認知症の方の食事拒否は改善できないのでしょうか?必ず改善できるというわけではありませんが、ここでは、食事拒否の理由や原因を推察し、本人に寄り添ったケアを実施したことで改善につながった老年看護学会誌に掲載された事例をご紹介します。
―出典元―
▶ 日本老年看護学会誌 第24巻第2号(2020年)「食事に課題のある認知症高齢者への看護 ケア実践者が困難を感じた7事例への実践を通して」
食事の介助を工夫することで食事拒否が改善した事例があります。
対象者は食事のときに、スプーンやお椀を手から離して大声で歌い始めたり、急に怒りだしたりなどの状態の方。最初になぜ、食事時間に興奮してしまうのかを探ると、アルツハイマー型認知症による食べ方や手順の失行が原因で、それを取り繕うための興奮状態だと考察ができました。そこで介助者にスプーンを持つしぐさを思い出させる、お椀内に食べ物がなくなったら、わんこそばスタイルで補充するなどのサポートをしました。その結果、興奮せずに8~10割の食事を摂取できるようになり、水分補給のための点滴も不要となったのでした。
見守り体制に切り替えることで自分のペースで食事ができるようになり、食事拒否が改善した事例もあります。
対象者は食事に関心を示さず、介助には顔を背けていやがるような状態の方。この方は抑うつ状態の経過が長いこともあったため、薬の副作用の可能性を主治医に確認し、少量でも自分で食事を摂取するのを目標として観察することにしました。介助者側の「食べてほしい」というメッセージが本人の精神的負担にならないように食事を促す言葉は使わずに自力摂取で3~4割程度できれば良いとしました。その結果、少しずつ摂取量が増えて6~7割の食事を摂取できるようになり、無事に退院することができました。
認知症の方が食事を摂らなくなったとしても、すぐに寿命が縮まるというわけではありません。とはいえ認知症の症状が進行すると徐々に食事を摂ることが難しくなり、嚥下機能の低下や消化機能の低下、意識の低下などが見られるようになります。そして、認知症末期には、寝たきりになることも多いので、食欲は低下し、最後には栄養や水分が完全に摂れなくなり、寿命を迎えることもあります。食事が摂れなくなると家族は不安に陥りますが、このような場合に延命治療を行うのか、看取りをする準備をはじめるのか、医師や家族と冷静によく話し合っておくことが大切です。

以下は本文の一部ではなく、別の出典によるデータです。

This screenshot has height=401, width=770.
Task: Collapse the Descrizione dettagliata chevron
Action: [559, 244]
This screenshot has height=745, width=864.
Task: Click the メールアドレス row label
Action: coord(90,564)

認知症の方の食事拒否は、認知機能の変化に加えて嚥下機能の低下、口腔トラブル、体調不良や、薬の副作用、食事の内容など様々な原因があります。改善方法についてもいろいろな方法がありますがまずはどのようなことで食事拒否につながっているのかを探すところから始め原因や理由を把握した上でそれぞれにあった改善策を行いましょう。実際に食事拒否が改善された事例もありますので病院や介護のプロにも相談しながら対応するようにしましょう。